▸ Your assignment: Write each entry again exactly as shown, but without the images it holds.

▸ Supplied entries:
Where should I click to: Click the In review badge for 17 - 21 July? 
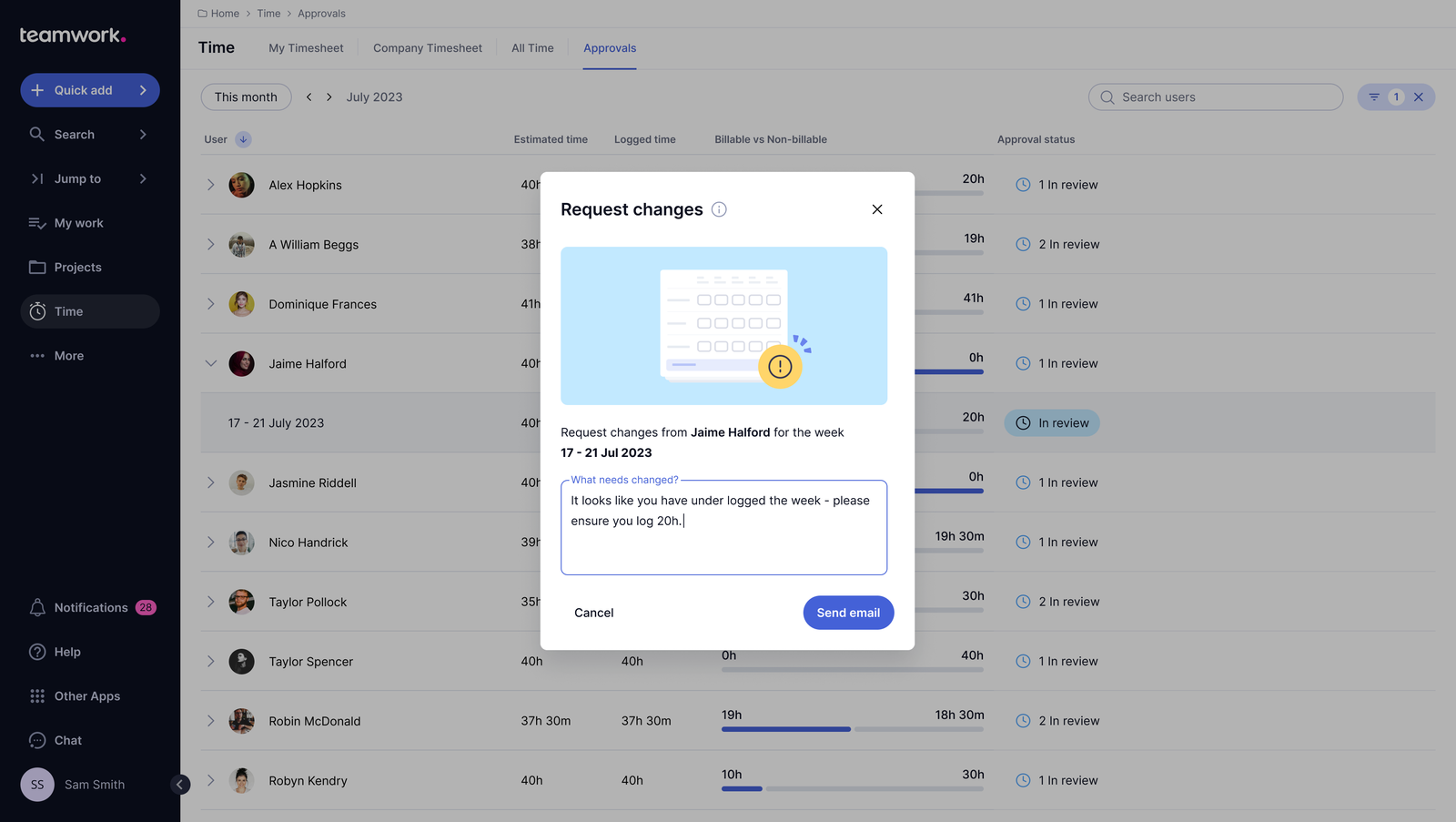1052,422
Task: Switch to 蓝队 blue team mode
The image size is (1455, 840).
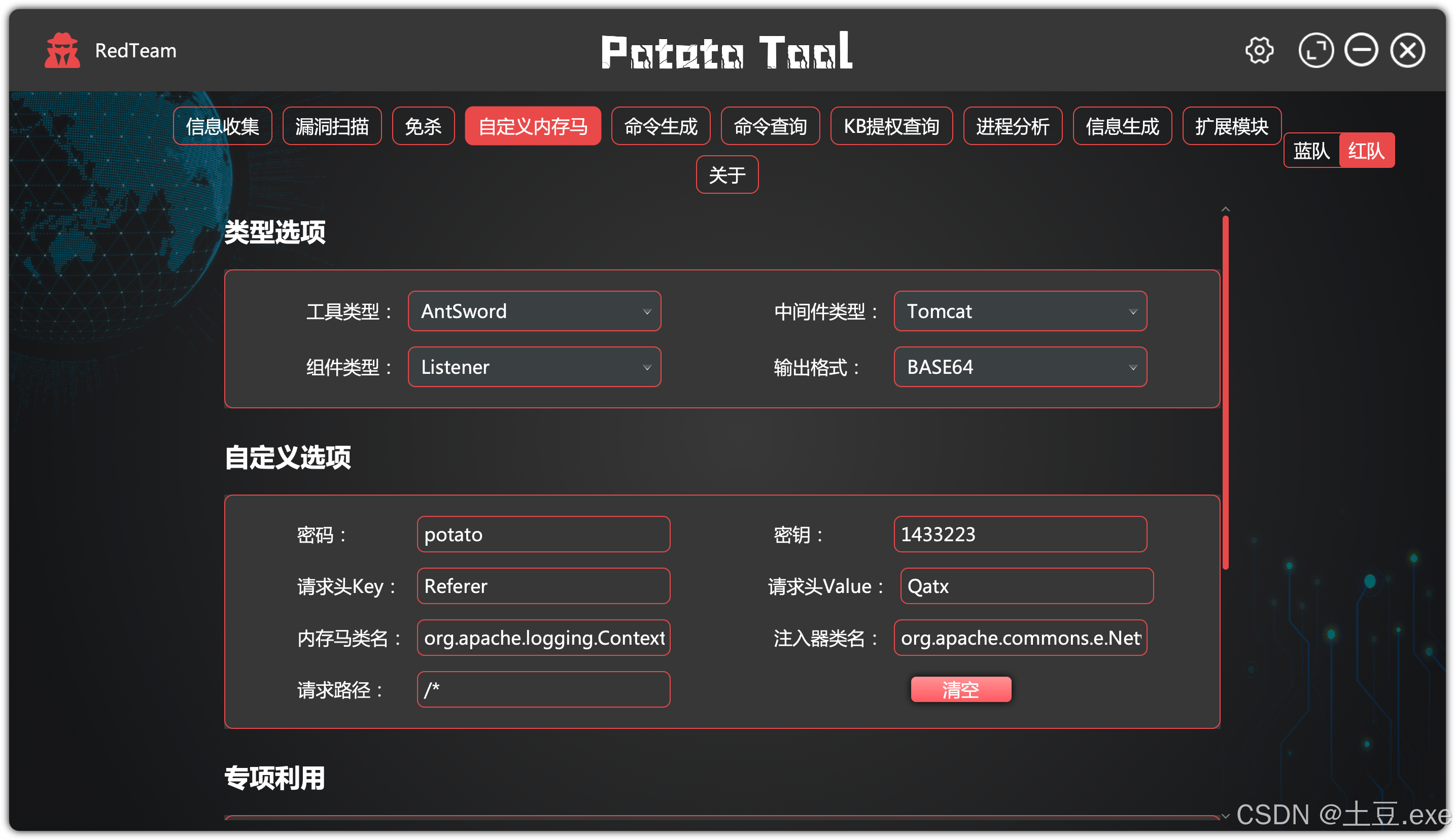Action: (1311, 151)
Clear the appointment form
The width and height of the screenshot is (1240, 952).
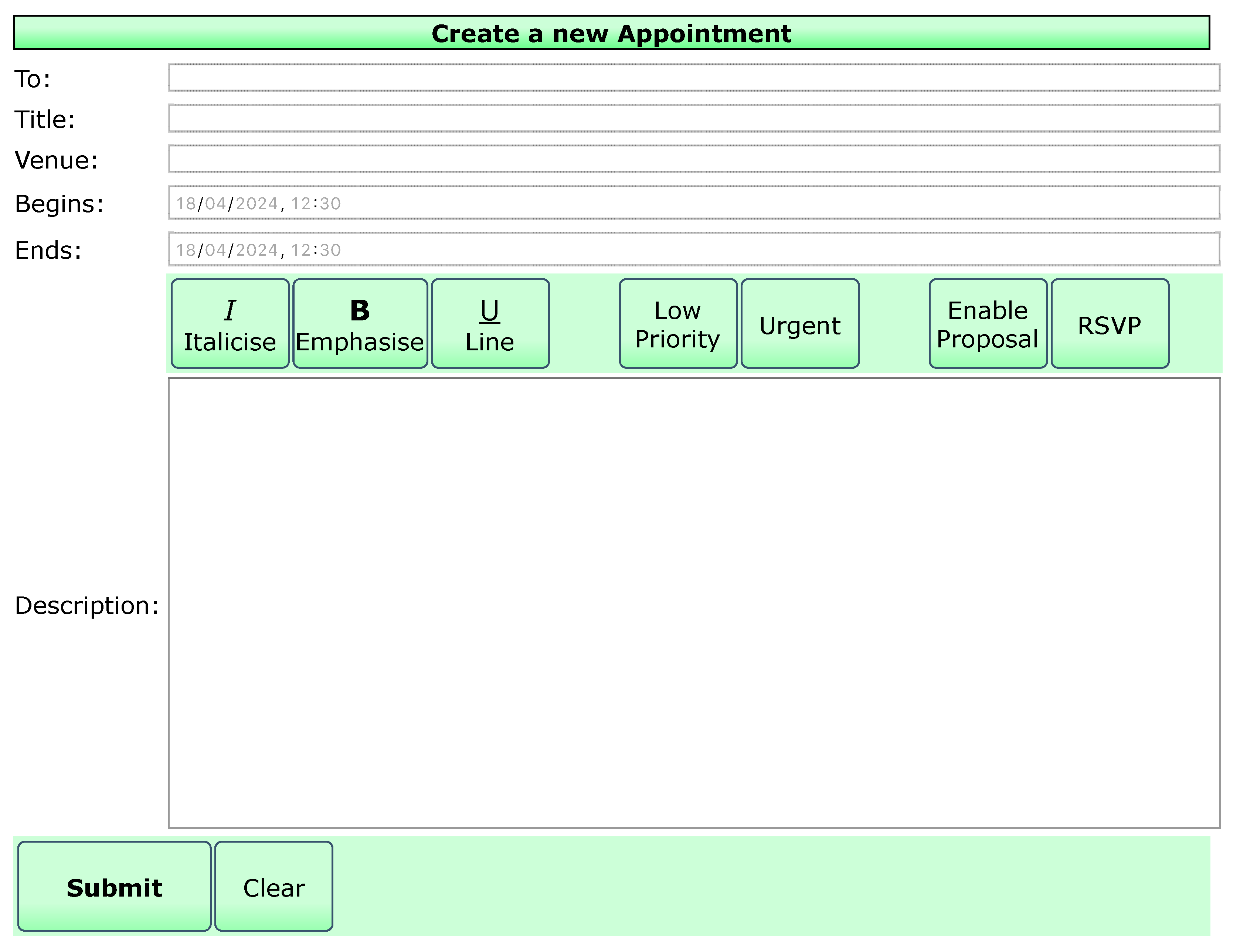pos(274,887)
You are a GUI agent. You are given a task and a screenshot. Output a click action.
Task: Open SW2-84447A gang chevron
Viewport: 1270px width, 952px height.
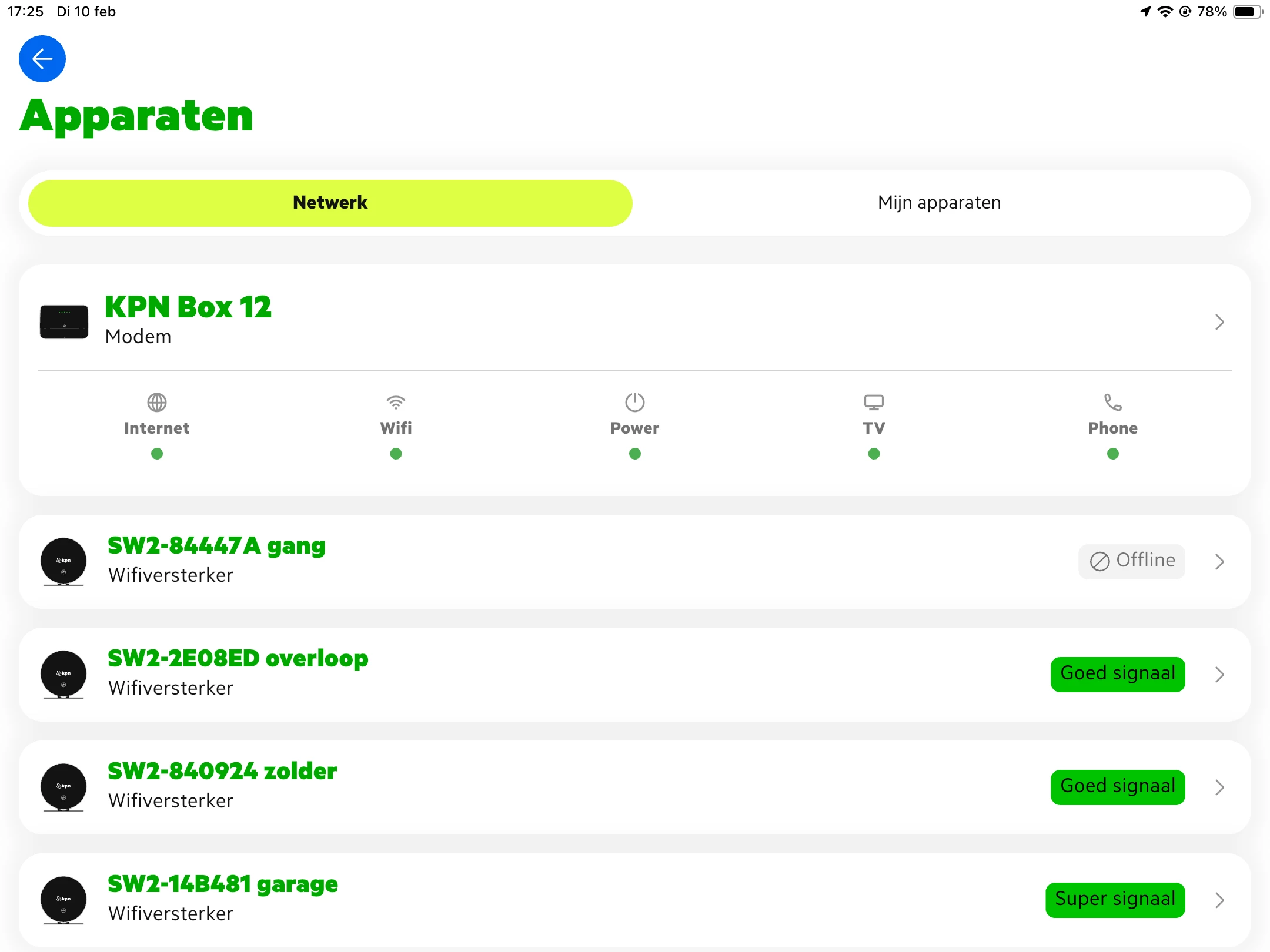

▸ Result for this exercise:
Where should I click to: Click the In review badge for 17 - 21 July? 
1052,422
Task: Switch to 蓝队 blue team mode
The image size is (1455, 840).
Action: (1311, 151)
Clear the appointment form
The width and height of the screenshot is (1240, 952).
pos(274,887)
You are a GUI agent. You are given a task and a screenshot. Output a click action.
Task: Open SW2-84447A gang chevron
Viewport: 1270px width, 952px height.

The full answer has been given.